In Part III, I argued that income taxation is theft, and that it turns the rest of us into thieves and slaves. I also argued for a national sales tax, such as the Fair Tax. Why would I make such an argument? Isn’t one form of taxation just like another?  Nope.

Income taxation is rotten for at least two reasons: 1. It is taken from you, before you ever see it, through the coercive power of government. That is theft, plain and simple.  2. Then, as if that’s not bad enough, income taxation penalizes productivity – the more you make, the more you pay; and it’s not even a simple percentage; it’s “progressive.” That means that not only do have to pay more because you made more, you have to pay a progressively larger percentage of your income as your income increases.  It is insane to want and need people to be productive on the one hand, while progressively penalizing them for that very productivity on the other.

To make a simple analogy: if you try to teach and encourage a puppy to go outside to do his business, then smack him every time he does, and smack him harder and more often as he gets more insistent to go out, how long do you think it will be before he quits trying and just goes on the floor? Especially if you then give him a treat when he does?  Everyone may pretend to be happy in such a house, but the price of that feigned happiness is to either have to continuously clean up dog waste, or to live in a progressively more filthy and stinking residence.

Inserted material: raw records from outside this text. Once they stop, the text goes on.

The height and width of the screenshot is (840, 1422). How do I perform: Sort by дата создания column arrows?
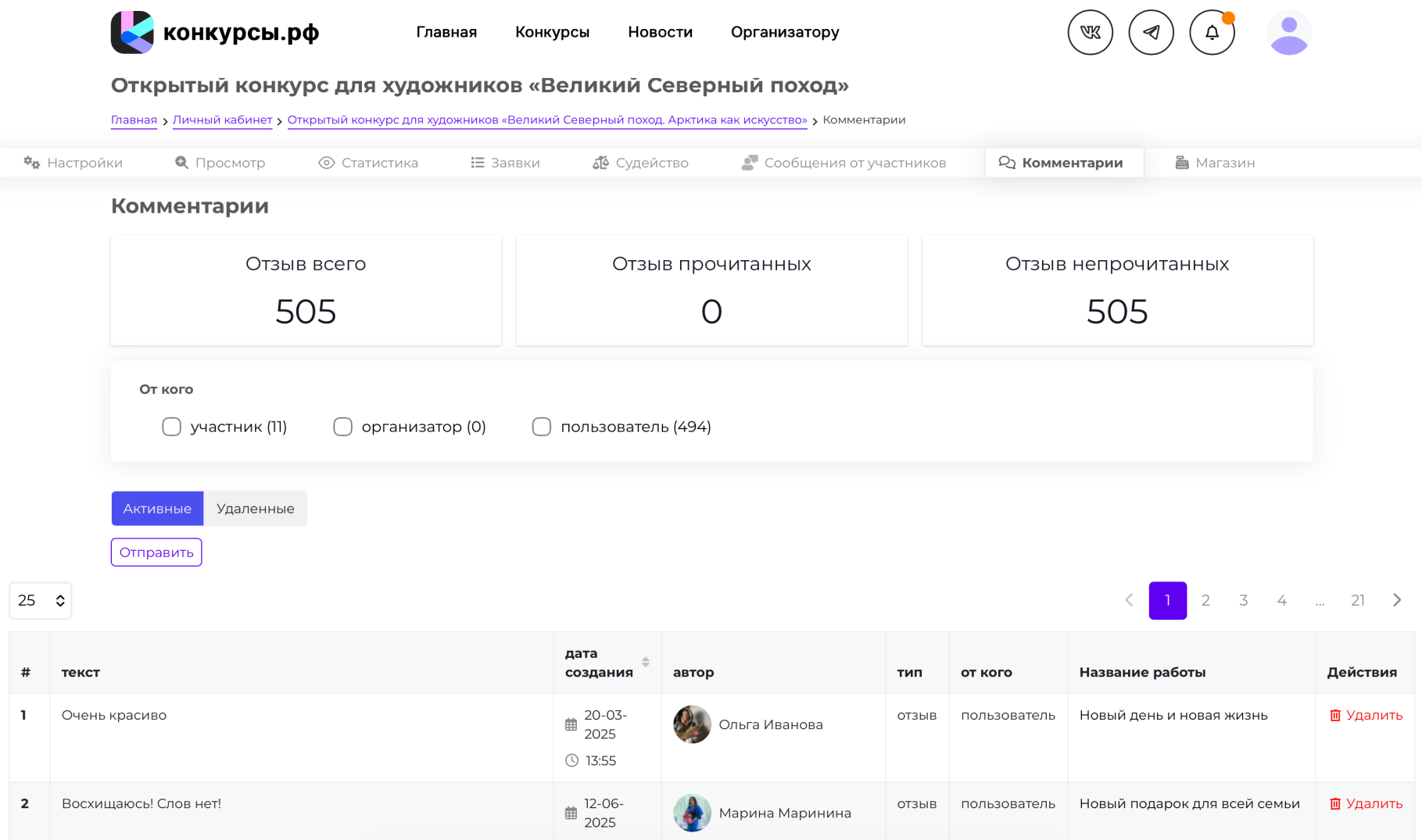pos(645,662)
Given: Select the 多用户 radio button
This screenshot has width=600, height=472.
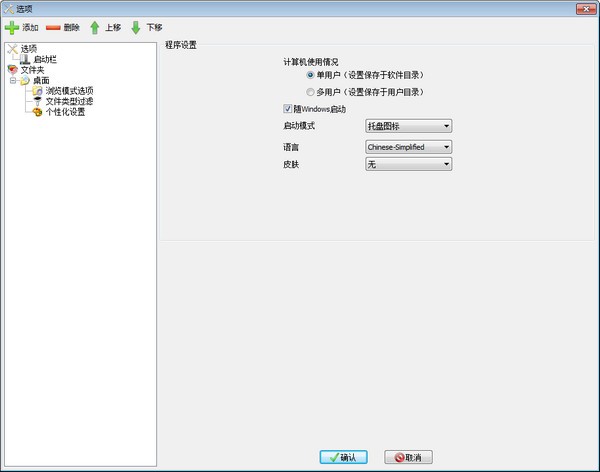Looking at the screenshot, I should click(x=311, y=91).
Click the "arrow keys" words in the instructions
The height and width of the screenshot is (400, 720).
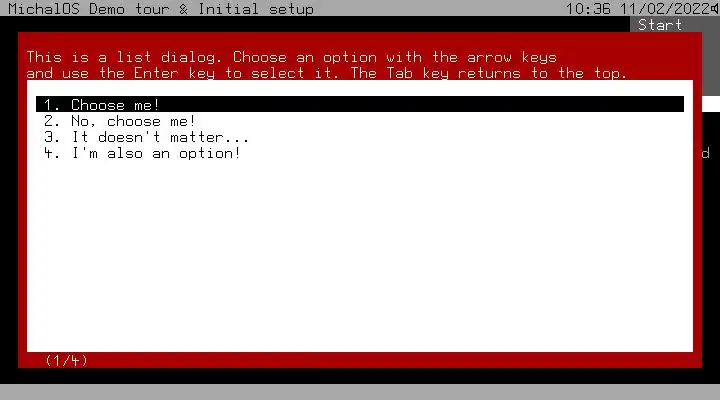coord(512,57)
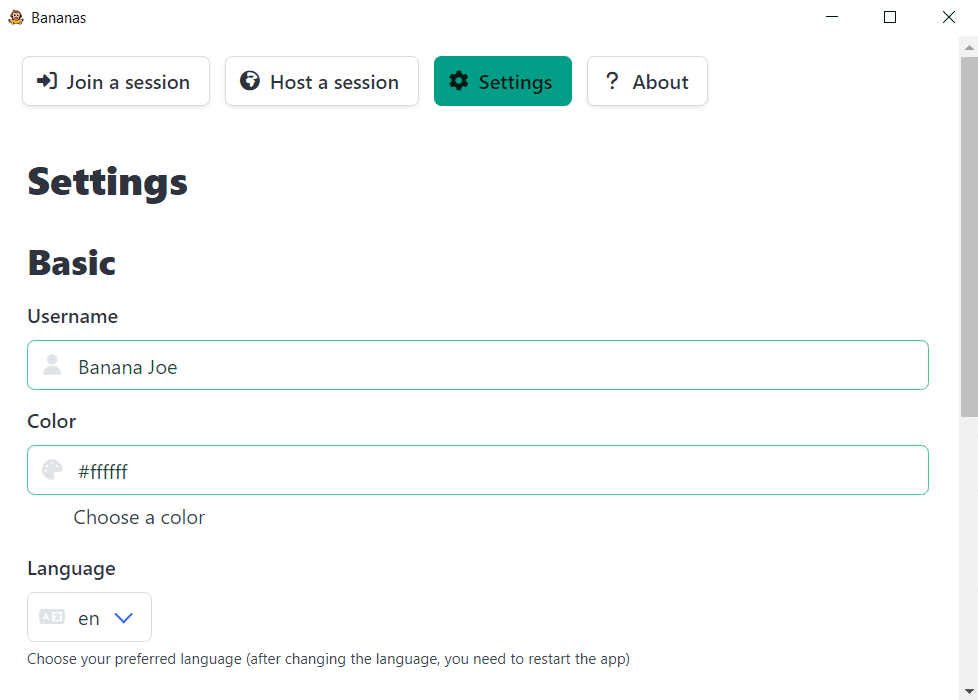Click the user silhouette icon in Username field
Viewport: 978px width, 700px height.
(x=52, y=366)
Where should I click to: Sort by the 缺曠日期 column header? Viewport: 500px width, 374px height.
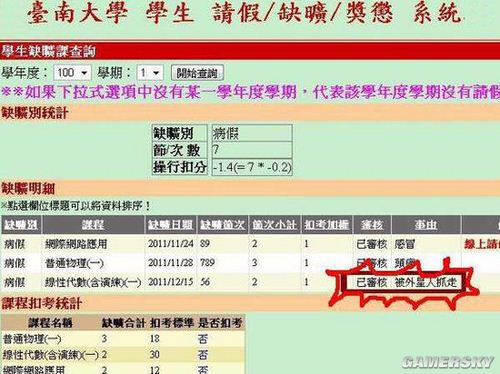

A national sales tax, like the Fair Tax, is based on consumption, not income. That means you pay in based only what you buy and use. If you consume more goods and services and government, you pay more; if you consume less goods and services and government, you pay less. You are in control of how much you pay, not the government. There is no force, no penalty for productivity, no byzantine regulations, no loopholes, no escape for illicit profits, and no more IRS.